Extracted text:

☆ ☆ ☆ ☆ ☆ ☆ ☆

United Airlines’ SAF awareness campaign.
Amidst the backdrop of a rapidly changing climate — characterized by unprecedented events such as the hottest July on record, soaring ocean and land temperatures, climate activists vandalizing private jets, and airports facing reduced operations or complete termination — the aviation industry’s pursuit of Sustainable Aviation Fuels (SAF) has undeniably intensified.
At EAA’s AirVenture this year, sustainability was a major focus for prominent companies like Boeing, Textron, and others. AeroShell made significant strides by promoting SAF through its recent decarbonization and SAF marketing initiatives. Additionally, United Airlines effectively leverages beloved icons like Sesame Street’s Oscar the Grouch to reinforce its commitment to SAF
and sustainability.
These collective efforts are crucial, and we can applaud them. However, the aviation sector still faces critical challenges in meeting the International Air Transport Association’s (IATA) ambitious targets for carbon reduction by 2030 and achieving net-zero emissions by 2050. Continuous
investment, research, transparent policies, and financial incentives for SAF production and distribution are imperative to overcome these challenges.

☆ ☆ ☆ ☆ ☆ ☆ ☆

Dataset content:
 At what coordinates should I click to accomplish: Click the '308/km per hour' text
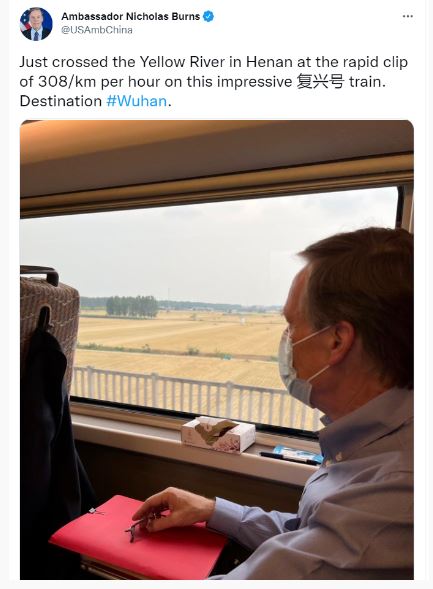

☆ ☆ ☆ ☆ ☆ ☆ ☆

Tasks to perform:
• a. Reproduce the part of the sustainable aviation fuel article from "These collective efforts" to "overcome these challenges.".
• b. Resume the sustainable aviation fuel article after its last sentence, without repeating any of the listing.

Results:
• a.
These collective efforts are crucial, and we can applaud them. However, the aviation sector still faces critical challenges in meeting the International Air Transport Association’s (IATA) ambitious targets for carbon reduction by 2030 and achieving net-zero emissions by 2050. Continuous
investment, research, transparent policies, and financial incentives for SAF production and distribution are imperative to overcome these challenges.

• b.
In 2022, IATA estimates that the global production of SAF ranged between 300 and 450 million gallons, amounting to a mere 0.4% of all jet fuel consumed annually. As SAF holds the utmost importance in achieving IATA’s targets compared to other decarbonization efforts, including efficiency improvements or market-based measures, producers are relentlessly working to find the optimal balance between feedstock sourcing, technology advancements, efficient distribution, and economic viability.
International SAF Regulations, Production and Availability
The aviation industry is undergoing significant changes driven by the EU’s recent ReFuelEU Aviation rules. These regulations mandate fuel suppliers to provide 10% SAF by volume for all Jet A fuel sold in the EU by 2030, with ambitious plans to increase this to 70% by 2050. To further promote SAF usage and reduce emissions, operators departing from EU airports will face restrictions on tankering fuel. These restrictions prevent operators from carrying excess fuel weight, which contributes to increased emissions. Some operators also see tankering as a way to avoid purchasing SAF in the first place.
Leading the charge to meet the EU mandates are SAF pioneers such as Neste (Finland), TotalEnergies (France), Eni (Italy), and Preem (Sweden). Neste’s renewable fuel facility in Singapore has significantly expanded its SAF production, securing its position as the world’s largest SAF producer, producing 330 million gallons annually. With three projects in the pipeline, Neste aims to reach an impressive production capacity of 727 million gallons by 2026.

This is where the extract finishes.